Been scared off the dropshot 10kg , so wondering about a silstar crystal blue 10kg 6,6 long

anygood?

craig


----------



## Rhino (Dec 17, 2007)

craig51063 said:


> Been scared off the dropshot 10kg................
> craig


Why?


----------



## craig51063 (May 30, 2008)

rhino171 said:


> craig51063 said:
> 
> 
> > Been scared off the dropshot 10kg................
> ...


On another fishing site i got 3 responsers .2 refered to light spin sticks 1 refered to the 10 kg stick ..... broke 2 in 3 months at the second runner eventually the shop replaced it with a nother model ?????

ive used silstar before yes there cheap BUT they are nice reliable rods : 3 year warrenty on the blank: but istill havnt decided found a really nice rod at ottos yesturday ,a the name escapes me but it was really nice , good backbone ,fuji guides,$149 fibreglass and graphite construction .

cheers
craig


----------



## Shufoy (May 28, 2008)

I have a Dropshot 15-37kg Jig Stick, and i've had is seriously loaded up with 65# braid with no issues!! I believe the first of the Dropshots that came out had a problem, but its been rectified. They seem like decent value to me.

Also the Silstars are very good too, i have two Crystal Power tips, and there excellent rods.


----------



## Marty75 (Oct 23, 2007)

Craig,

I've got the 6'6" 10-15kg Silstar crystal blue which is tough and lighter than a full glass rod. Matched it to a Baitrunner 4500 for bait fishing.

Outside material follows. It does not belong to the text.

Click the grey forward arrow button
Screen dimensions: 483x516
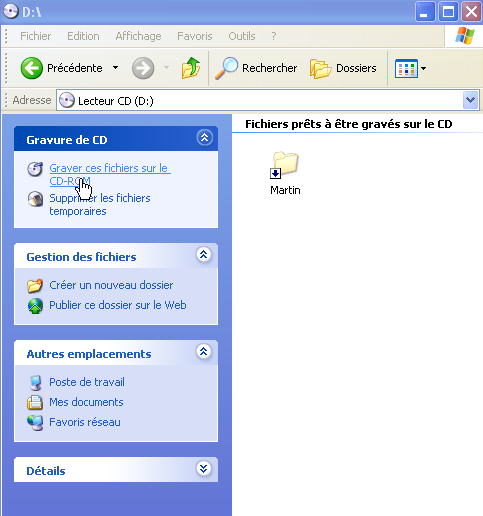click(x=143, y=68)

Out of a yak I think it would be a bit too heavy for constant spinning.

What sort of reel do you want to match it up to?

For heavier spinning why not something like a 7' Okuma Trinus which is nice and light and rated at 7-12kg and cast weights of 18-35gm. Mine's matched up to a lighter Daiwa Advantage 3500. Nicely balanced combo.

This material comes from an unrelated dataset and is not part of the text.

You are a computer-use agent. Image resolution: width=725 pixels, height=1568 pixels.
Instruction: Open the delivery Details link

Good luck with your decision.

Marty


----------



## craig51063 (May 30, 2008)

DaftWullie said:


> Craig have a look at the Okuma Baidarka range as well - good rods at a good price.

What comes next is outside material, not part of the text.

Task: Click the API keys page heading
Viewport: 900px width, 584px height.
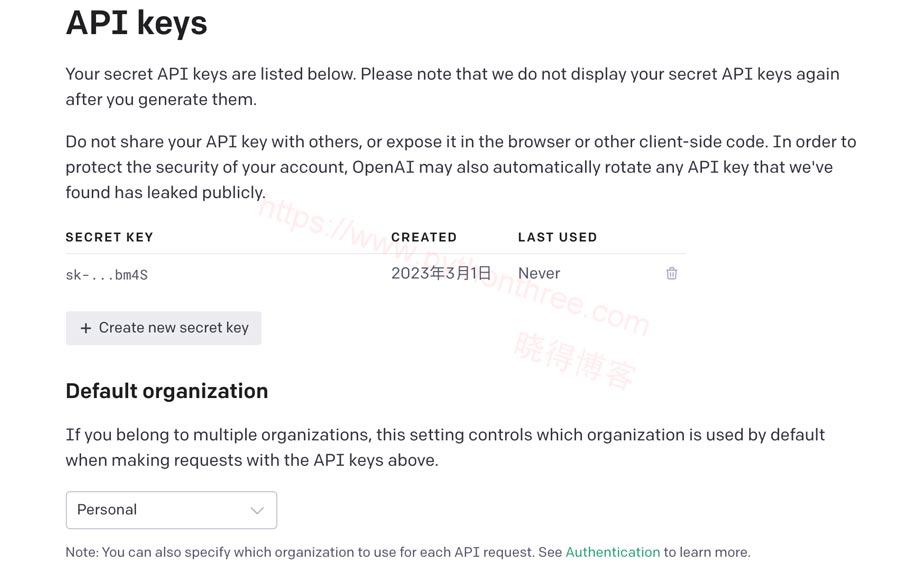Action: (x=137, y=23)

yeah ide like to but i cant find them anywere .

i will be matching it up with a quality though inexpensive 4000 size reel something with a smooth drag and not to many bearings and capable of holdind 250 mtrs of 20 lb braid


----------



## Abner (Jul 26, 2008)

hI mATE
i have a few traverse X, crystal powertips,and crystal blue's including a 10kg version and have used it from the yak,
no probs,I like the rods and have built many, many, rods on all the silstar blanks over the years gone by. 
I prefer the rods from the yak as they are pretty hard to beat and have landed some nice fish with them.
99% of the rods are built on the backbone of the rod, they have a sensitive tip,they have plenty of grunt down low,
and they are cost effective.
I dont build rods anymore,and I dont sell them anymore,but I bought a rod the other day on special at ranger,Yep
it was a Silstar,and I have in excess of 70 rods,but it was for the yak,and I cant build one as cheap as what it cost.
If asked to recommend a rod for a yak,No hesitation.
Abner
Bob


----------